Entonces el móvil de Morey suena. Mira la pantalla: Serra.
—Tengo que cogerlo.
Ella asiente, con una sonrisa, y camina hacia la playa, hacia el mar. Morey entra de nuevo en el coche, y escucha la voz de Serra.
—Salgo para Madrid hoy mismo. Me llevo a Ismail. Creo que nos vamos a hacer grandes amigos allí.
—¿Ha cantado?
—Mira el vídeo.
Morey comprueba que Fátima sigue lejos, y pulsa en «Aceptar» para que le entre el archivo de vídeo. Cuando comienza, ve el primer plano de Ismail, casi desmayado. Ya no es el de antes. Y no solo por los hematomas y cortes de la cara. Ha perdido la fuerza, el brillo de los ojos, ya no reza más, pues sabe que, ningún dios le puede ayudar.
—Vale. Nada de nombres. —Serra insiste—: Solo dime cuál es vuestro cuartel general. ¿Dónde recibís las órdenes?
—El... El Centro Cívico.
—¿Me estás diciendo que... —prosigue Serra— el cuartel general de Akrab está en el Centro Cívico?
Morey abre los ojos, sacude la cabeza. Entra una nueva llamada de Serra.
—¿Qué te parece? —pregunta Serra.
—¿Y si nos está mintiendo otra vez?
—Puede. Pero ¿y si no? Todos han pasado por allí. Abdú, Tarek, Ismail.
—Es listo. Quiere confundirnos. —Morey piensa en todas las posibilidades.
—Ya, pero espera. Hemos ubicado sus llamadas. Agárrate. Llamó al curandero desde el Centro Cívico.
Mientras escucha a Serra, Morey observa el bolso de Fátima, del que salen las fotocopias que sacó de los apuntes de Nayat. Algo le llama la atención y las coge. Morey se fija en una curiosa mancha, un defecto de impresión en las fotocopias. Es el mismo que el del folleto del escorpión.

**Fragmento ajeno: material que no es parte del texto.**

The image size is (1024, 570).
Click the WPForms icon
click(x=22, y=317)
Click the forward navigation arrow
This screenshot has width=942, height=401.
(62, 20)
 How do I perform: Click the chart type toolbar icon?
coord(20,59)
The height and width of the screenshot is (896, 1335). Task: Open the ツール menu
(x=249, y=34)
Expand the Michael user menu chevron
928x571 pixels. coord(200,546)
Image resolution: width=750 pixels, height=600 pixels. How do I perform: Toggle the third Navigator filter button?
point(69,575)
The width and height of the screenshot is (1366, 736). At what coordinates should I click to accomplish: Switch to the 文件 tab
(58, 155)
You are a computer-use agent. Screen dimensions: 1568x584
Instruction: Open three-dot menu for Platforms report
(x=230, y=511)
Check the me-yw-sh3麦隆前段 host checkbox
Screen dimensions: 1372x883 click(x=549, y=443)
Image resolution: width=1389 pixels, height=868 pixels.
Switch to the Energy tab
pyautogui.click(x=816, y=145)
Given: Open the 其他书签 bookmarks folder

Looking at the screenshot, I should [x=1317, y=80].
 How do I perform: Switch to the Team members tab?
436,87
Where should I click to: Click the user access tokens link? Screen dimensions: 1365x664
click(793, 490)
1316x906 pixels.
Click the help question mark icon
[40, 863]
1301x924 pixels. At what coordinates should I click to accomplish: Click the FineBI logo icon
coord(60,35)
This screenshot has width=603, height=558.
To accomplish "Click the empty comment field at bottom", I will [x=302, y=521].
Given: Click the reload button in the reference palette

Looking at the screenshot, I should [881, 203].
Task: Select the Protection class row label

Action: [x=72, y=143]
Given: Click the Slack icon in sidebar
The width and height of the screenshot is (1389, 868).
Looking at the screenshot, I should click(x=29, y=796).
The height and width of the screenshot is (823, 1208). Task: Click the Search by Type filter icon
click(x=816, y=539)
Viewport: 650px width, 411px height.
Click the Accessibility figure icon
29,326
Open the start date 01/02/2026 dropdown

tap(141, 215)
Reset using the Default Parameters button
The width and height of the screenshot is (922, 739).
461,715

—Morey, ¿me estás escuchando?
Morey cuelga cuando ve a Fátima venir de la playa, sonriente. Guarda las fotocopias de nuevo en su bolso.
—¿Nos vamos? Empiezo a tener frío.
Morey sonríe, le abre el seguro del coche para que entre. Fátima se sienta sonriente, a su lado. Morey le devuelve la sonrisa. Pero esta vez, no es una sonrisa sincera.